Privacy Notice

Effective: 2026

What we collect
  • Account data: email/username, tenant/workspace, role, MFA status.
  • QR data: target URLs, friendly names, share tokens.
  • Scan metadata: timestamp, user agent/device bucket, IP-derived geo (city/region/country), visitor_id cookie, and scan counts.
  • Operational telemetry: API/BFF request logs for diagnostics and security.
Cookies

We use cookies to provide and improve our service:

  • Essential cookies (required): These cookies are necessary for the website to function and cannot be disabled. They include:
    • qs_api_session / qs_web_session: Authentication and session management cookies that keep you logged in.
    • ARRAffinity: Load balancer cookie for maintaining session affinity (infrastructure).
  • Preference cookies (optional, require consent): These cookies remember your preferences to improve your experience:
    • qs_last_tenant: Remembers your last selected workspace/tenant (30 days).
    • qs_mfa_remember: Remembers your device to skip MFA verification for 30 days (only set if you opt in via the "Remember this device" checkbox during MFA).

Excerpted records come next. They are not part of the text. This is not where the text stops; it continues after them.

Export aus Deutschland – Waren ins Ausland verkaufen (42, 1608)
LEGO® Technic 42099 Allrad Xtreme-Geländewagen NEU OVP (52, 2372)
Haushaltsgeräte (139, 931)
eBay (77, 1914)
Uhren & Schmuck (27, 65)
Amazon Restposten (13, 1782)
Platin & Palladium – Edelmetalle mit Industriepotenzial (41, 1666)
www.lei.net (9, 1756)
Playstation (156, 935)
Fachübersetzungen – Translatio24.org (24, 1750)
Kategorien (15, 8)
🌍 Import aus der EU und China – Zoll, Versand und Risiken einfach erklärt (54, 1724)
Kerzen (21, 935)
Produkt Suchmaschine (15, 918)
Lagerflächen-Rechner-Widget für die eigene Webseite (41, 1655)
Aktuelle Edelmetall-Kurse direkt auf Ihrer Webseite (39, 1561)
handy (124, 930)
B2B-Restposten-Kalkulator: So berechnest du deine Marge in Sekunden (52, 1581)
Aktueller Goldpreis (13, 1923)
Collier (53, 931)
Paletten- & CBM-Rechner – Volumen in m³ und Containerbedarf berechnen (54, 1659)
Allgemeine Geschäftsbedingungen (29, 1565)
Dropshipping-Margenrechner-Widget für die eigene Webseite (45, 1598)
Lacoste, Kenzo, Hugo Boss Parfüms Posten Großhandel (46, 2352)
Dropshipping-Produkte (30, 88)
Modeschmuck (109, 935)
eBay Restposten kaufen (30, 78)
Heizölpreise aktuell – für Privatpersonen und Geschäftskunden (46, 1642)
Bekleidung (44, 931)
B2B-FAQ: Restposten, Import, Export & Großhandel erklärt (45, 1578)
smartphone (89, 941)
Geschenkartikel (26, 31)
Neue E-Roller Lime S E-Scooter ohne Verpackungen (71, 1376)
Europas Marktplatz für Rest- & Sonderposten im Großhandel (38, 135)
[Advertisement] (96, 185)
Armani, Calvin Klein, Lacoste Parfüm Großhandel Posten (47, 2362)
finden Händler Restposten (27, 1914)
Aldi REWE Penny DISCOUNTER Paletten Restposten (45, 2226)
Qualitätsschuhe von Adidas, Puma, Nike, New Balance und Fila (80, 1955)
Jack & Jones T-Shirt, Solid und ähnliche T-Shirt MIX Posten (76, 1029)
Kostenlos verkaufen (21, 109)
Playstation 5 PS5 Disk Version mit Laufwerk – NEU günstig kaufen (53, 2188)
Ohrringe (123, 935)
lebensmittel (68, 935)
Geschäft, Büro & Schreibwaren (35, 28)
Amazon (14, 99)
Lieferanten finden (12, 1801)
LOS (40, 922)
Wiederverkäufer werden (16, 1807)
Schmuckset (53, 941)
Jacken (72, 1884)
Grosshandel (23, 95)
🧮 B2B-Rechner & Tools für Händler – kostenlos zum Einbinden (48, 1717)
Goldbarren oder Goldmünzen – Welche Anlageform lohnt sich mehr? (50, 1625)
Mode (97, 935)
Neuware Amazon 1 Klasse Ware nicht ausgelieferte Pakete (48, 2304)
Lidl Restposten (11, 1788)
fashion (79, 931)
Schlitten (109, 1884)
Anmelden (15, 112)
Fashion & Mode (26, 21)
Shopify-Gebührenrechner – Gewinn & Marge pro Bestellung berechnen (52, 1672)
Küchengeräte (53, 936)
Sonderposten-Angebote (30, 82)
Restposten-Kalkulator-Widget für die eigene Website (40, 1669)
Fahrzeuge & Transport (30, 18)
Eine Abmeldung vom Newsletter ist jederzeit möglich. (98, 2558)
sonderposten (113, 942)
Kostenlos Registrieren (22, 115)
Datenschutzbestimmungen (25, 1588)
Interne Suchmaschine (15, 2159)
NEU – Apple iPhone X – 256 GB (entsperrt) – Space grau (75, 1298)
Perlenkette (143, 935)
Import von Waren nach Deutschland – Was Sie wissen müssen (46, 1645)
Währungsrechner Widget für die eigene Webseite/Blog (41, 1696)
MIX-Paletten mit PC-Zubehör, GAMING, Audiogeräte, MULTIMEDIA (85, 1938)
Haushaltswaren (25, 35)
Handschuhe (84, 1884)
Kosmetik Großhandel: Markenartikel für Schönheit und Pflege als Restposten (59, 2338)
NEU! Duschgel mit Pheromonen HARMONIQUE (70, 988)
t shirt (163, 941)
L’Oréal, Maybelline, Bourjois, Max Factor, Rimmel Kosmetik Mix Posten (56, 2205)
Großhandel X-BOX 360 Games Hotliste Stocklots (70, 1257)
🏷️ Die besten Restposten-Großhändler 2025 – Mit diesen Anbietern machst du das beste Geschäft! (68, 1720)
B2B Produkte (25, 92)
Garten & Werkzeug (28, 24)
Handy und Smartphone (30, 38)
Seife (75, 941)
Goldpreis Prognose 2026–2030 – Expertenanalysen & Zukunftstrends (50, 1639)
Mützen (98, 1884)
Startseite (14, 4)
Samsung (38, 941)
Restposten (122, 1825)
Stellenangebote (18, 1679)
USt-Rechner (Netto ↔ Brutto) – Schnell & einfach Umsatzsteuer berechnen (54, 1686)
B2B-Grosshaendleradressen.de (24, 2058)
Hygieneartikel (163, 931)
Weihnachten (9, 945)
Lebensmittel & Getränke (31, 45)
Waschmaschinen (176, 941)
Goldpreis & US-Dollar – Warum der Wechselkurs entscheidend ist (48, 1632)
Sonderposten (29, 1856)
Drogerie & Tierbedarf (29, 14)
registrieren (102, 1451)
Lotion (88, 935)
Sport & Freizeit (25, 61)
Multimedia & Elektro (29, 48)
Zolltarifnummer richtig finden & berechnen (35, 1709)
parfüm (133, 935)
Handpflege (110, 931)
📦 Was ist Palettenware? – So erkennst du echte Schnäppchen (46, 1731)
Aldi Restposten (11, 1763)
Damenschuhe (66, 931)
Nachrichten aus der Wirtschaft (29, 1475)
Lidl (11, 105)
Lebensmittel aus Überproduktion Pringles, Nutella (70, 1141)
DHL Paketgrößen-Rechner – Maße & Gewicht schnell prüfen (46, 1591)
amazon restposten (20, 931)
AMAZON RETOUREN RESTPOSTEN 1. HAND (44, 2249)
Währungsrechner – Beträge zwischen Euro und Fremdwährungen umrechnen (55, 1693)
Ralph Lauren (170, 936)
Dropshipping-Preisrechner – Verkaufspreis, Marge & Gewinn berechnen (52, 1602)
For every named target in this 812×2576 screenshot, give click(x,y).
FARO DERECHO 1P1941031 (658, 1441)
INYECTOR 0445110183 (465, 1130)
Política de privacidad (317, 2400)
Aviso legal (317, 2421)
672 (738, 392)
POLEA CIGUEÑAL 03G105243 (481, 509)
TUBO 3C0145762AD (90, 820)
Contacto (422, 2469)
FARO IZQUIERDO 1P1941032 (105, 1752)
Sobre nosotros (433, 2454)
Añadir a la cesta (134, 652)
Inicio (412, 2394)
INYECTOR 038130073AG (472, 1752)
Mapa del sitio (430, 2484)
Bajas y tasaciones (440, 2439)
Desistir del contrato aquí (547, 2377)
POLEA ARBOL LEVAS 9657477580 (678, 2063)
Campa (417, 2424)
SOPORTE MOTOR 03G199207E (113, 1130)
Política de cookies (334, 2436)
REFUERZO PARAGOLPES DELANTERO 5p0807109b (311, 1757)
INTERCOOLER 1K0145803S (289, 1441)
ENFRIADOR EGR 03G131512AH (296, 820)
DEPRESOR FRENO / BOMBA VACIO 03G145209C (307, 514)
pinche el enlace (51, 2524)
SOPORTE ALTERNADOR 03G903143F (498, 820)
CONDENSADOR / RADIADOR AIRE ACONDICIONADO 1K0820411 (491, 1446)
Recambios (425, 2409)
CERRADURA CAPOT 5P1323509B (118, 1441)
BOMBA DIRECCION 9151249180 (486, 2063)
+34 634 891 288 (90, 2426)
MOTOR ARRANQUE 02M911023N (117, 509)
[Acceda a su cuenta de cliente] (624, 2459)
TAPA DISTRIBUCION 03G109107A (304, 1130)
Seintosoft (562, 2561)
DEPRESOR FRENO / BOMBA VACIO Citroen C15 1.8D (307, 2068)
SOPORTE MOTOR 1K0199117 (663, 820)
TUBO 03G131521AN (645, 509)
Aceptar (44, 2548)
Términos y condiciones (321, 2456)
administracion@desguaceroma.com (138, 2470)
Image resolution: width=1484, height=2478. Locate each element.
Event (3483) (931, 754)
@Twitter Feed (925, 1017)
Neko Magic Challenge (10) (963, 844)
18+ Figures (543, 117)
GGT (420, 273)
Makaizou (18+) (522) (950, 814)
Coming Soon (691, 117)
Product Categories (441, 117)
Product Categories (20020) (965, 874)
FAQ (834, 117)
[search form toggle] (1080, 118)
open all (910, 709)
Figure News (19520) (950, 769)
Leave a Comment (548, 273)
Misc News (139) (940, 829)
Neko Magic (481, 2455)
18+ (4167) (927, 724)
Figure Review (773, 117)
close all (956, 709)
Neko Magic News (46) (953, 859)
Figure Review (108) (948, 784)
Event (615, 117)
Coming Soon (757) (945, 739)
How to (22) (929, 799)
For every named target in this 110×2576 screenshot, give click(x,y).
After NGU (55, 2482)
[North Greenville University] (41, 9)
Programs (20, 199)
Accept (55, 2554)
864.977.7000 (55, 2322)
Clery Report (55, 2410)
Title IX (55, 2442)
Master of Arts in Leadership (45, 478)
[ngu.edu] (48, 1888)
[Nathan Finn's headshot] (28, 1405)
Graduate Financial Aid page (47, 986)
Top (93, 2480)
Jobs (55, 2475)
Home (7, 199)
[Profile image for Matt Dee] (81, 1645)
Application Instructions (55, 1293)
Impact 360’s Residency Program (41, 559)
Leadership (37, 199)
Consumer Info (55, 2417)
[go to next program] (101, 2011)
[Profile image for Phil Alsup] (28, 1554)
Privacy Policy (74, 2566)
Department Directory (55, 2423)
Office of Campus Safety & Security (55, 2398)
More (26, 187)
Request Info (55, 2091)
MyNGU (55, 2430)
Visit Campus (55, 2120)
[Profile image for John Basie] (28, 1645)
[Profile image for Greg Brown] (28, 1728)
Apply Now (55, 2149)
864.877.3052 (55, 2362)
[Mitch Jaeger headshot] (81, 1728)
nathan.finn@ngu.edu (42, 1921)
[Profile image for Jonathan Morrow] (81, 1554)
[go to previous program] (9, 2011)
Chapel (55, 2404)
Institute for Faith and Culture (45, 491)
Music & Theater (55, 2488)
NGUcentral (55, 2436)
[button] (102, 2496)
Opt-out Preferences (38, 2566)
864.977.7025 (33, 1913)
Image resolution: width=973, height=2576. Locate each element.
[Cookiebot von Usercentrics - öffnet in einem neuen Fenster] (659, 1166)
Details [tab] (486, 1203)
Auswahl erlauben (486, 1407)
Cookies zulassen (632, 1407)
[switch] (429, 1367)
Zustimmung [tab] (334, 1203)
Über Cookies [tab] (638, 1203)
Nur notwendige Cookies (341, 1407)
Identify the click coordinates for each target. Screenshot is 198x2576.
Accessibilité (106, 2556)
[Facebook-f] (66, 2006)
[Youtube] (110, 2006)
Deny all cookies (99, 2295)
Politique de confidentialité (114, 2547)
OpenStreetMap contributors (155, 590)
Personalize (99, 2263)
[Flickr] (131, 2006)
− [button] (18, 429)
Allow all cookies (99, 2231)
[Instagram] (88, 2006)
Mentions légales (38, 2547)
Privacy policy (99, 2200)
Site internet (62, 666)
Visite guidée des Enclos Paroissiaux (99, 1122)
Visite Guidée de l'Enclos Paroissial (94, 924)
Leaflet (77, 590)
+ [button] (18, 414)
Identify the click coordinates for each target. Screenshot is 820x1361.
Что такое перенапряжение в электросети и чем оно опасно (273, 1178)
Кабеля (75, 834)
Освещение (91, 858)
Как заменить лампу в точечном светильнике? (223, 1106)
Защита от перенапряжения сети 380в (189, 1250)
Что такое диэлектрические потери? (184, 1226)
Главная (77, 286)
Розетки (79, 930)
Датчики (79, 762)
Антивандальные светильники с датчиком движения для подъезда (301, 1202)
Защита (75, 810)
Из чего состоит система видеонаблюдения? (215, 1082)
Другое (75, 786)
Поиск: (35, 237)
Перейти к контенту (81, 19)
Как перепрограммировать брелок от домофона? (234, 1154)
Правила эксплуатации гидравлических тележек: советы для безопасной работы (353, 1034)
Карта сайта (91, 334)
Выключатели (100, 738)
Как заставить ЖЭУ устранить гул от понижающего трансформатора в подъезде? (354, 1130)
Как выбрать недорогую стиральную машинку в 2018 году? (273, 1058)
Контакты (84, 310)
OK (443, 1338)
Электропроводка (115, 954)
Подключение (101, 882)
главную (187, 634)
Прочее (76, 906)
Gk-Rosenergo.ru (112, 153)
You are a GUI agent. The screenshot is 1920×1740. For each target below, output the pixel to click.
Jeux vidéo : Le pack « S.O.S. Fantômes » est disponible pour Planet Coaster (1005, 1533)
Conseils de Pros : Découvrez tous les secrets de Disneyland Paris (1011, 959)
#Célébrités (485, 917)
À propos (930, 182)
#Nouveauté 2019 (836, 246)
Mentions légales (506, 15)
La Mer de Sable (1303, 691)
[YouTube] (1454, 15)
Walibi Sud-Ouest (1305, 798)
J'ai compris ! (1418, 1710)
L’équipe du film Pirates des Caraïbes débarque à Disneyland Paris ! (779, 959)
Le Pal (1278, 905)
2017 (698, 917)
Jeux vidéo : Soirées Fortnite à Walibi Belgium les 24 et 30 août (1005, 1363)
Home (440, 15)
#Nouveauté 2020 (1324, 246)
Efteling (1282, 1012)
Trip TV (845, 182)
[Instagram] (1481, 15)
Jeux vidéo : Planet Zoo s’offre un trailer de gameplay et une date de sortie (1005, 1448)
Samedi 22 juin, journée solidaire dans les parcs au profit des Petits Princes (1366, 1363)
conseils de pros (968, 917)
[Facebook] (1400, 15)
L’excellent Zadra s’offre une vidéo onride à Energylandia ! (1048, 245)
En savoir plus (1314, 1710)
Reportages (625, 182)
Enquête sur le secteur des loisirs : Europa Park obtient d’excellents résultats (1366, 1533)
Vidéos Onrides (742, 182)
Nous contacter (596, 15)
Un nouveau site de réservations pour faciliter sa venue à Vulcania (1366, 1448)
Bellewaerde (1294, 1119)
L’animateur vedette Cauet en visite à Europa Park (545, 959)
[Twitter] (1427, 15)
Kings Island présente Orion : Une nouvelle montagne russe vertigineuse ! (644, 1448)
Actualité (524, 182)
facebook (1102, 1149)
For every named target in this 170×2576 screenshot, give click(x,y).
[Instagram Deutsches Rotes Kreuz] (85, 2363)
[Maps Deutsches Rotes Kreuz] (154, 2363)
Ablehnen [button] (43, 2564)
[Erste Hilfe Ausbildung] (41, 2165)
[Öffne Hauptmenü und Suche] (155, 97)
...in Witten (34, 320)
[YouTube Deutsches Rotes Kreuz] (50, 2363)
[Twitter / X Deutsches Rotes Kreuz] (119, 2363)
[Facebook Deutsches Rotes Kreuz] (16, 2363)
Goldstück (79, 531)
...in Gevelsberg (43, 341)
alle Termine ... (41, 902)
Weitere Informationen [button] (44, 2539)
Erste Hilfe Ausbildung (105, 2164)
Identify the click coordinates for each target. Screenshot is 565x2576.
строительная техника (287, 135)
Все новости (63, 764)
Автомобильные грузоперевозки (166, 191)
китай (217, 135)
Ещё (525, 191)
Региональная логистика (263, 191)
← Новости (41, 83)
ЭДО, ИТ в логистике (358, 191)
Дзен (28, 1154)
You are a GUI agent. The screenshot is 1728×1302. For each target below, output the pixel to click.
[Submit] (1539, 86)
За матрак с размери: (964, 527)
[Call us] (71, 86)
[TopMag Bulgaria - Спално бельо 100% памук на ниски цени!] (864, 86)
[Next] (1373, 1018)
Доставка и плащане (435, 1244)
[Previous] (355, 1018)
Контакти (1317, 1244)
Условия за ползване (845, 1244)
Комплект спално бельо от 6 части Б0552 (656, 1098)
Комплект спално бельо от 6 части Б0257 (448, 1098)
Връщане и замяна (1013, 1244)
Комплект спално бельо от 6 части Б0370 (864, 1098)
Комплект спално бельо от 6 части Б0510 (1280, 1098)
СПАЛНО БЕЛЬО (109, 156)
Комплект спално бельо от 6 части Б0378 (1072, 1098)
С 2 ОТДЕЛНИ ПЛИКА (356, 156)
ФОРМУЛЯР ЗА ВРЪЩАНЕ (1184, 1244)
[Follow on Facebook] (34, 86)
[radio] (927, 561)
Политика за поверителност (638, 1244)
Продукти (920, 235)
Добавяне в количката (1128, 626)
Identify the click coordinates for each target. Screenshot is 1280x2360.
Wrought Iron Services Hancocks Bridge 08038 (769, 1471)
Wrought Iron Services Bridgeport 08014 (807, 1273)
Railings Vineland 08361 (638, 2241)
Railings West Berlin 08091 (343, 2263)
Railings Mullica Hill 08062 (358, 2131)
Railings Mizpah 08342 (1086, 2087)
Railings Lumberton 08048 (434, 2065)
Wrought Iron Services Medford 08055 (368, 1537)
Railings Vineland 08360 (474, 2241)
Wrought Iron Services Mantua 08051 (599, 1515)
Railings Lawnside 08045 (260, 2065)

You can choose to accept only essential cookies or accept all cookies. Preference cookies are only set if you provide consent. You can change your cookie preferences at any time by clearing your browser cookies and revisiting the site.

How we use data
  • Provide redirects and analytics for your QR codes.
  • Security (rate limiting, duplicate-scan filtering, MFA/login validation).
  • Audit logs for admin actions within your tenant.
Retention

Analytics and scan logs follow your plan's retention_days. Free tier defaults are set per environment (commonly 60–90 days) and may be purged after that period.

Third parties

Email delivery uses your configured provider (Graph/SendGrid/ACS). Geo lookups may use ipapi/azure maps depending on configuration.

Your controls
  • Admins can delete QR codes and users within their tenant.
  • Contact support to request data export or deletion of a workspace.
What happens when you delete a workspace
  • Access is disabled immediately; affected users are logged out.
  • We remove tenant records, users, QR codes, and scan data from primary storage.
  • Operational logs/backups may persist for up to 90 days and are purged on their normal schedule.